Uniform nicht beflecken

Was die zweistündige Ehrenwache betrifft, während derer die Gardisten auf Essen und Trinken verzichten müssten, gehe es darum, dass „die weltbekannte Uniform“ nicht befleckt werde. Er habe indes Wasserspender in den Pausenräumen anbringen lassen.
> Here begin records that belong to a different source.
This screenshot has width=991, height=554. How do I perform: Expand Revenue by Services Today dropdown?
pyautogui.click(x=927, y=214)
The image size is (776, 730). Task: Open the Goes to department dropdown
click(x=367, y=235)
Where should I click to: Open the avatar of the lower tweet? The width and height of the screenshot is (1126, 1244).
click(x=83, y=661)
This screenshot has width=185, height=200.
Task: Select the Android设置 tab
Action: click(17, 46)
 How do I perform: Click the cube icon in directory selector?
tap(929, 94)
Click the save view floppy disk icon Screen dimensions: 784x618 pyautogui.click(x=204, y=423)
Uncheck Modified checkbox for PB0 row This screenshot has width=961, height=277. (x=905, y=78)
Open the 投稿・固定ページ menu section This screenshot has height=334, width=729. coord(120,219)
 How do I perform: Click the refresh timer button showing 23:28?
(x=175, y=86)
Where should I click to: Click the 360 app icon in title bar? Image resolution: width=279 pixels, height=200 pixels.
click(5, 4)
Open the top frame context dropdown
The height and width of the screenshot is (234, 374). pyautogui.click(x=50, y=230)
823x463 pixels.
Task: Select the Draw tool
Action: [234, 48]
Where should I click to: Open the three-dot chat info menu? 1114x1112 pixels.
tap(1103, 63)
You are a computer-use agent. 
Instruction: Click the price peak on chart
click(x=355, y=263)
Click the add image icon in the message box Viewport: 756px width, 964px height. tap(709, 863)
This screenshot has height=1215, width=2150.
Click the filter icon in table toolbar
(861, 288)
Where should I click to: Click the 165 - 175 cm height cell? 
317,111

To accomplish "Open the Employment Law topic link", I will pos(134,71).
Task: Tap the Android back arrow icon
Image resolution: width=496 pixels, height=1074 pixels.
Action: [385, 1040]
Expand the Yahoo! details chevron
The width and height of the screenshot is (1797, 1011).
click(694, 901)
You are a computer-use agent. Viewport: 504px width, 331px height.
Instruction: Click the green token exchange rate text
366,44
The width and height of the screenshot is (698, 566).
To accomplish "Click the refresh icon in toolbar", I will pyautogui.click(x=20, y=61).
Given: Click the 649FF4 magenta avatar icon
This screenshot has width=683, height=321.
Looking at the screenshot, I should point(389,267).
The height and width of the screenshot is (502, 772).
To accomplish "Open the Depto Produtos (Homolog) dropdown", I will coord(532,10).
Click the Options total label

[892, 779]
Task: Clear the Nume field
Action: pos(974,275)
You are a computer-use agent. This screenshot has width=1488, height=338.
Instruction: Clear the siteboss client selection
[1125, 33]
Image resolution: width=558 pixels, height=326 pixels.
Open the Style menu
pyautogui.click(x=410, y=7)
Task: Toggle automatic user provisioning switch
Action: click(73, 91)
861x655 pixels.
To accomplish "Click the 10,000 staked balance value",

Nicht kommentieren wollte der scheidende Kommandant die Anekdote, wonach der Papst schockiert gewesen sei, als er sah, dass die Gardisten im Dienst weder essen noch trinken dürfen. „Was ein Gardist im Dienst erlebt, ist nicht für die Öffentlichkeit bestimmt“, so Anrig wörtlich. „Jeder Tourist und jeder Pilger nimmt uns wahr.“ Das bedinge „ein diszipliniertes und korrektes militärisches Auftreten“. „Wir haben einen Sicherheitsauftrag und erfüllen eine Polizeiaufgabe. Das ist auch der Grund, dass die Schweizergarde weiterbestehen durfte, als die Schweiz im 19. Jahrhundert die Söldnerheere verboten hat.“

 Größte Herausforderung

Die größte Herausforderung unter Papst Franziskus sei für die Schweizer Garde die Wahl des Gästehauses Santa Marta als Residenz gewesen. „Denn nebst dem weiterhin zu schützenden Papstpalast, den Franziskus für seine Empfänge nutzt, mussten wir eine zusätzliche Bewachungsaufgabe am Wohnort übernehmen – mit demselben Personalbestand.“ Das Schöne an der Schweizergarde sei, so Anrig, dass sie sich permanent erneuere. „Junge Soldaten kommen und gehen. Deshalb kann ich sagen: Ich durfte jene Institution der Kurie führen, die am wenigsten anfällig für Intrigen ist.“

(kath.ch/rv 31.01.2015 mg)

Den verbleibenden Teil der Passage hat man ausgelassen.